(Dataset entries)
....

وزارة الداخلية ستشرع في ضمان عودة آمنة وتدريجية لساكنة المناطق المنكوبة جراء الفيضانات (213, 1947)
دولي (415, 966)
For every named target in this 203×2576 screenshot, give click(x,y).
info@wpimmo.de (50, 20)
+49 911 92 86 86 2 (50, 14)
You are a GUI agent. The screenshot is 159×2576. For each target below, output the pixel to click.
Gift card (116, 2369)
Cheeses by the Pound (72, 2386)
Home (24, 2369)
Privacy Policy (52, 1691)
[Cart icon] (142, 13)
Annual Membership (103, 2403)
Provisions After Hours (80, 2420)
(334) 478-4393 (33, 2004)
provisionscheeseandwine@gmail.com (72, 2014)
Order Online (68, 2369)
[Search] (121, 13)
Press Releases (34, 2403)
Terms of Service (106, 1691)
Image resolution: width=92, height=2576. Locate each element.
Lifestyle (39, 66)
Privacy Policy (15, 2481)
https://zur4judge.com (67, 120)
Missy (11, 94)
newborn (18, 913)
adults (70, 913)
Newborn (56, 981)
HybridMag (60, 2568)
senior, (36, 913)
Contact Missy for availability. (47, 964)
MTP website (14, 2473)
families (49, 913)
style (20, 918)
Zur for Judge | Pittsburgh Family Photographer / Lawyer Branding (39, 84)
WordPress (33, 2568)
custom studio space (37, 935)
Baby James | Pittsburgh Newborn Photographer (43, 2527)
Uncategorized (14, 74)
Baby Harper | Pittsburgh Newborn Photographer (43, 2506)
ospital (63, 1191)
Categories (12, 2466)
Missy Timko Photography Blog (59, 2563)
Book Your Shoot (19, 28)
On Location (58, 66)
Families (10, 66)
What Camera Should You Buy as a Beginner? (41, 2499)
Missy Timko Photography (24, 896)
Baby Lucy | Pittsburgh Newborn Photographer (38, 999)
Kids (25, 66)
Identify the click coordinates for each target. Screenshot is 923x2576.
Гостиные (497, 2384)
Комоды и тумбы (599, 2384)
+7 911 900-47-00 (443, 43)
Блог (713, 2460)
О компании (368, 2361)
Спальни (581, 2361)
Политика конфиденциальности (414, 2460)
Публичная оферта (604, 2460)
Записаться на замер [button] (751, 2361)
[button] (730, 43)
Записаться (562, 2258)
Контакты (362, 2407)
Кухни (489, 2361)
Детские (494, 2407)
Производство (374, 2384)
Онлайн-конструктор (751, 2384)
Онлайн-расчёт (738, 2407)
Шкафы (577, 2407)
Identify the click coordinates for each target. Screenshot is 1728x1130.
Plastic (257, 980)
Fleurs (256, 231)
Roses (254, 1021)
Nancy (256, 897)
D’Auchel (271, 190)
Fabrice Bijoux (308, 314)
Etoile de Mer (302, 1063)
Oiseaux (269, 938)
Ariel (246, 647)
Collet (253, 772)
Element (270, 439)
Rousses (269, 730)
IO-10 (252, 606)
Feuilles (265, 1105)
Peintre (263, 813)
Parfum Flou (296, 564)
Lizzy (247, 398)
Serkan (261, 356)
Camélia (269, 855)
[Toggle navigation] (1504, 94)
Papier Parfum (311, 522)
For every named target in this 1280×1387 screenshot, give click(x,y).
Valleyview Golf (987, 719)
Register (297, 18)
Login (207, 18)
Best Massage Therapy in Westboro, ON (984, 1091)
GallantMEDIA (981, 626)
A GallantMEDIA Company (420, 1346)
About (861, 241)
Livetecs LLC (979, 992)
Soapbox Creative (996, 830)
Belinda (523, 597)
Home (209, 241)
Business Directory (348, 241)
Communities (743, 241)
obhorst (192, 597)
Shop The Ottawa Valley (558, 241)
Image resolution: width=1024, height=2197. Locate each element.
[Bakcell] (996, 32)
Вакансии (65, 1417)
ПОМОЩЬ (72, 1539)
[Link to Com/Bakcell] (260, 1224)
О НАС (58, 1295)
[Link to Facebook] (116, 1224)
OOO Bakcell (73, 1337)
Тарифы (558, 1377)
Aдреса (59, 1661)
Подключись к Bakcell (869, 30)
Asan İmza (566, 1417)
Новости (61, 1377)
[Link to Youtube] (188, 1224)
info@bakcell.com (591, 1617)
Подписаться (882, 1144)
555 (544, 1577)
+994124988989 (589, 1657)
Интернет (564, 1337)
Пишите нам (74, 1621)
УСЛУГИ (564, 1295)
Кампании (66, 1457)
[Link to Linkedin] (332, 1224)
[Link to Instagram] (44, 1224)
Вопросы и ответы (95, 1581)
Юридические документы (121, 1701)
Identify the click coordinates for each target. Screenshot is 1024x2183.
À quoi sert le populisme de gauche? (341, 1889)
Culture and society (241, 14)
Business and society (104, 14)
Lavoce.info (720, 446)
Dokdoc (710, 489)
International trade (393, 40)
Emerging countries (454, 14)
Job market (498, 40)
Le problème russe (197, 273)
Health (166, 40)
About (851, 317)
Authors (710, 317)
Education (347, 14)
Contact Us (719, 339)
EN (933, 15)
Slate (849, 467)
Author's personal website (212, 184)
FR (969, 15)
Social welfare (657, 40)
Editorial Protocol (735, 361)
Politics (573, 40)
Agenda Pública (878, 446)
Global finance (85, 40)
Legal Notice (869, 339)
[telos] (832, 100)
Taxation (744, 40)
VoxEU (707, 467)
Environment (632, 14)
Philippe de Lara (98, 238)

....

→ PROMPT
Give back the records word for word. Start at the first line, end at the line containing "Спальни (581, 2361)", and include both.

→ SOLUTION TO THIS EXERCISE
وزارة الداخلية ستشرع في ضمان عودة آمنة وتدريجية لساكنة المناطق المنكوبة جراء الفيضانات (213, 1947)
دولي (415, 966)
For every named target in this 203×2576 screenshot, give click(x,y).
info@wpimmo.de (50, 20)
+49 911 92 86 86 2 (50, 14)
You are a GUI agent. The screenshot is 159×2576. For each target below, output the pixel to click.
Gift card (116, 2369)
Cheeses by the Pound (72, 2386)
Home (24, 2369)
Privacy Policy (52, 1691)
[Cart icon] (142, 13)
Annual Membership (103, 2403)
Provisions After Hours (80, 2420)
(334) 478-4393 (33, 2004)
provisionscheeseandwine@gmail.com (72, 2014)
Order Online (68, 2369)
[Search] (121, 13)
Press Releases (34, 2403)
Terms of Service (106, 1691)
Image resolution: width=92, height=2576. Locate each element.
Lifestyle (39, 66)
Privacy Policy (15, 2481)
https://zur4judge.com (67, 120)
Missy (11, 94)
newborn (18, 913)
adults (70, 913)
Newborn (56, 981)
HybridMag (60, 2568)
senior, (36, 913)
Contact Missy for availability. (47, 964)
MTP website (14, 2473)
families (49, 913)
style (20, 918)
Zur for Judge | Pittsburgh Family Photographer / Lawyer Branding (39, 84)
WordPress (33, 2568)
custom studio space (37, 935)
Baby James | Pittsburgh Newborn Photographer (43, 2527)
Uncategorized (14, 74)
Baby Harper | Pittsburgh Newborn Photographer (43, 2506)
ospital (63, 1191)
Categories (12, 2466)
Missy Timko Photography Blog (59, 2563)
Book Your Shoot (19, 28)
On Location (58, 66)
Families (10, 66)
What Camera Should You Buy as a Beginner? (41, 2499)
Missy Timko Photography (24, 896)
Baby Lucy | Pittsburgh Newborn Photographer (38, 999)
Kids (25, 66)
Identify the click coordinates for each target. Screenshot is 923x2576.
Гостиные (497, 2384)
Комоды и тумбы (599, 2384)
+7 911 900-47-00 (443, 43)
Блог (713, 2460)
О компании (368, 2361)
Спальни (581, 2361)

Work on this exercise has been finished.